Dataset excerpts =
Content starts

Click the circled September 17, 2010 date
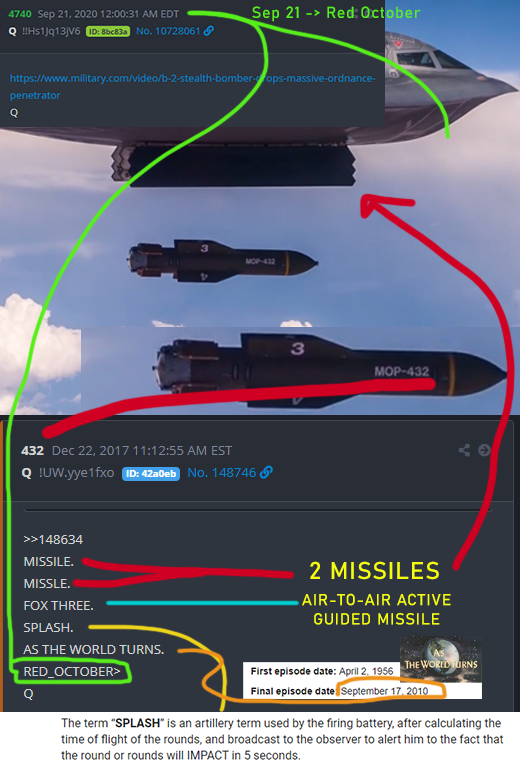520x769 pixels. point(384,691)
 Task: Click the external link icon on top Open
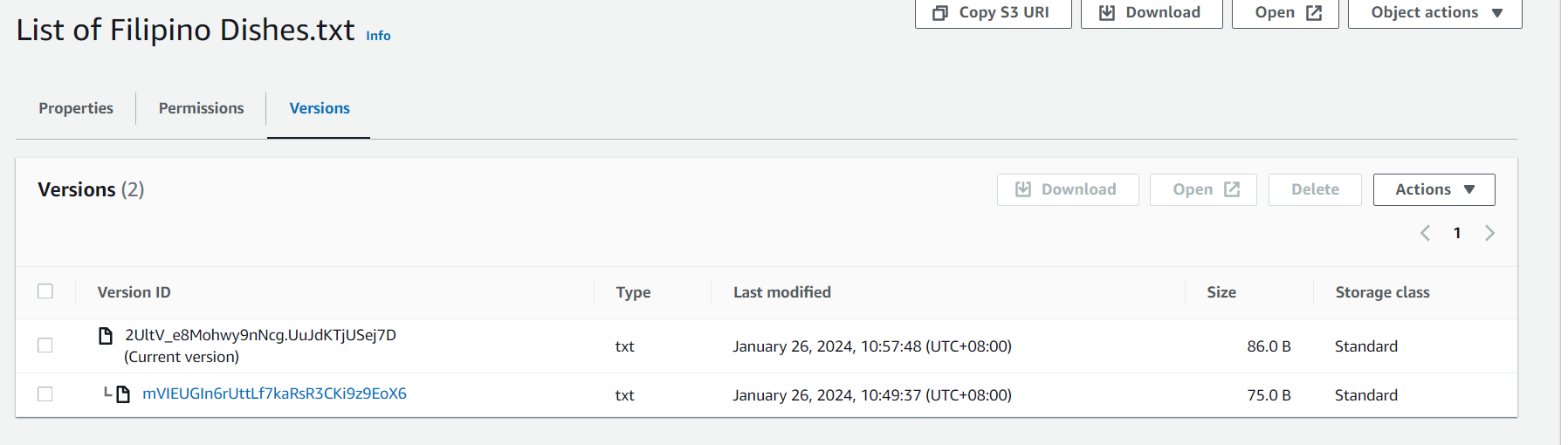(1314, 13)
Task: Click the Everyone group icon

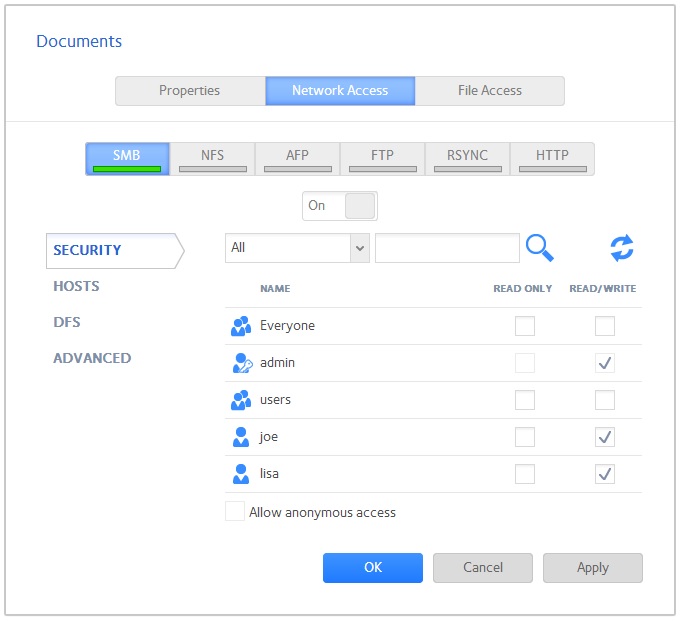Action: tap(240, 326)
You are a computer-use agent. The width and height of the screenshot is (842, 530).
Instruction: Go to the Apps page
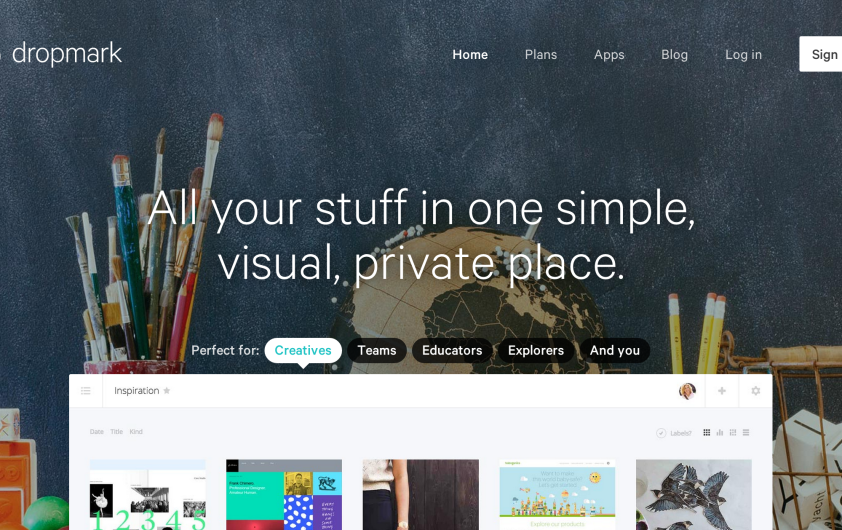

Content ends

What the exercise asks =
Take the data above and set it down exactly, images excluded.

Exercise solution =
Click the circled September 17, 2010 date
520x769 pixels. point(384,691)
 Task: Click the external link icon on top Open
(1314, 13)
Task: Click the Everyone group icon

Action: tap(240, 326)
You are a computer-use agent. The width and height of the screenshot is (842, 530).
Instruction: Go to the Apps page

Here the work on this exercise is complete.